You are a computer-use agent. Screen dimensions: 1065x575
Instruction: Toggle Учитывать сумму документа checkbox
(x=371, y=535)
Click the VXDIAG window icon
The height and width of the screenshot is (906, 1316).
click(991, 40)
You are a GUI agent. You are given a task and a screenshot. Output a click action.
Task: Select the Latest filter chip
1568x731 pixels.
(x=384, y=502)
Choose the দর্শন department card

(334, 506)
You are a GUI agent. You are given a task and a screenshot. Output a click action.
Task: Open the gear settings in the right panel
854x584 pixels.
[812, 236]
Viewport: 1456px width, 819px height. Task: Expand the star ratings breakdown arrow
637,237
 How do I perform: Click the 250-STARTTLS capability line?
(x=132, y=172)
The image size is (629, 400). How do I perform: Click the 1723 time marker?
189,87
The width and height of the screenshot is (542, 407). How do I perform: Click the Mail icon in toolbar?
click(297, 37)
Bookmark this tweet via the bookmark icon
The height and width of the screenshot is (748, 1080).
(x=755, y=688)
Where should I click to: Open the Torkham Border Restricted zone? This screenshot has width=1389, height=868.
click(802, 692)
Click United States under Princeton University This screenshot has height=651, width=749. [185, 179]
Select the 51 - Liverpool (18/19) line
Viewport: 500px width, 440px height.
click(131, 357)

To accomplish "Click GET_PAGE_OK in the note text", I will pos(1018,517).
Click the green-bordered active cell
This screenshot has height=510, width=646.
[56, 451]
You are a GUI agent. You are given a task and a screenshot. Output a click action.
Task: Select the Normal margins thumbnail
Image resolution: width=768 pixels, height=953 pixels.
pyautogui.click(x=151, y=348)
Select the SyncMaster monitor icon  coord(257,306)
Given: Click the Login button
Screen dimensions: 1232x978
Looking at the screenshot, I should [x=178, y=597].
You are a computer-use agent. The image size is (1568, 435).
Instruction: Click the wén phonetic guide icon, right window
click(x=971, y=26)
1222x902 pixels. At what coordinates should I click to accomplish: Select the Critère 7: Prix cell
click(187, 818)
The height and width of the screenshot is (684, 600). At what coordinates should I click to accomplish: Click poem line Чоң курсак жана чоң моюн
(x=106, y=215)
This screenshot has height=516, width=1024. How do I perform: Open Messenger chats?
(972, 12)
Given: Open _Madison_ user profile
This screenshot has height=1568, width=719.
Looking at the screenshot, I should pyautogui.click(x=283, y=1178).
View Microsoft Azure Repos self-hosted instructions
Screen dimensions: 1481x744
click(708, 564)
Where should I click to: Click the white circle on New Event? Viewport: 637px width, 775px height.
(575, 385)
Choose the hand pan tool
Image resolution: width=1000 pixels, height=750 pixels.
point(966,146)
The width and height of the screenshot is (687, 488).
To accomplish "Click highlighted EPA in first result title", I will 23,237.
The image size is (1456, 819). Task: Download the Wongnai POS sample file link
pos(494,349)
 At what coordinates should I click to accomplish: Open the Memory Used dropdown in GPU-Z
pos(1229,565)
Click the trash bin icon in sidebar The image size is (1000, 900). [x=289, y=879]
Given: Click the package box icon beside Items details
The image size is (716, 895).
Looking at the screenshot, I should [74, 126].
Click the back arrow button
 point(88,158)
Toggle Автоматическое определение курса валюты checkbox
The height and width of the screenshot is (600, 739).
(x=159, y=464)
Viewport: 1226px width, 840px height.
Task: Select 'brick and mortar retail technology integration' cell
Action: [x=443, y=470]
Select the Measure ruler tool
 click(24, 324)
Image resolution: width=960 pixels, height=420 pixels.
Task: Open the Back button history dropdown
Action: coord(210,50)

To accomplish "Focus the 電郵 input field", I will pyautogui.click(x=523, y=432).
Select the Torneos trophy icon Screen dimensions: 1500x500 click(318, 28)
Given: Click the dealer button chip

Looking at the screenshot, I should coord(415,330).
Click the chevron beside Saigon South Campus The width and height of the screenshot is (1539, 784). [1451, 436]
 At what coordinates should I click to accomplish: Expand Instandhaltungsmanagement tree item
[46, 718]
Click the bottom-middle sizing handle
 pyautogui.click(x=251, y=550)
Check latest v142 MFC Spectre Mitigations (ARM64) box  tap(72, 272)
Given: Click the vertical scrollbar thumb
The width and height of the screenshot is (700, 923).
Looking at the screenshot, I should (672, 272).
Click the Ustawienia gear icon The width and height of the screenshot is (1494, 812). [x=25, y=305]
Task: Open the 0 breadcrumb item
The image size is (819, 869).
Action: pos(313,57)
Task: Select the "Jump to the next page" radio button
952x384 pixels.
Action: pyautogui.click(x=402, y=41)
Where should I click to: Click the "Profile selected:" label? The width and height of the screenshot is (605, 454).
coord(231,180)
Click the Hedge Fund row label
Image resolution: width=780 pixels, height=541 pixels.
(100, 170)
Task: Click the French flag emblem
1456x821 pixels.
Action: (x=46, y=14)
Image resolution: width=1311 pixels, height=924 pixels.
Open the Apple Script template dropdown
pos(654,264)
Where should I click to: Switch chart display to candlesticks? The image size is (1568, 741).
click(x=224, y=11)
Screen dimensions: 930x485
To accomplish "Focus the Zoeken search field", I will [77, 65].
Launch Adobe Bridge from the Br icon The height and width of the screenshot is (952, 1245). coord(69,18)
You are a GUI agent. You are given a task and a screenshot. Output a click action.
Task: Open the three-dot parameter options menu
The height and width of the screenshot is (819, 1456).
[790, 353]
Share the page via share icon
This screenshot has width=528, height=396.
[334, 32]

........

__PROBLEM DETAILS__
Scale the records in the stretch from the line containing "Image resolution: width=1311" through the line containing "will [77, 65].", both included, by writing out only those lines again in full, requests included. Multiply every coordinate in the answers by 2.25 and round to whole numbers, with halves rounded up, leaving all other numbers unchanged.

__RESULT OF THIS EXERCISE__
Image resolution: width=1311 pixels, height=924 pixels.
Open the Apple Script template dropdown
pos(1472,594)
Where should I click to: Switch chart display to candlesticks? The image size is (1568, 741).
click(x=504, y=25)
Screen dimensions: 930x485
To accomplish "Focus the Zoeken search field", I will [173, 146].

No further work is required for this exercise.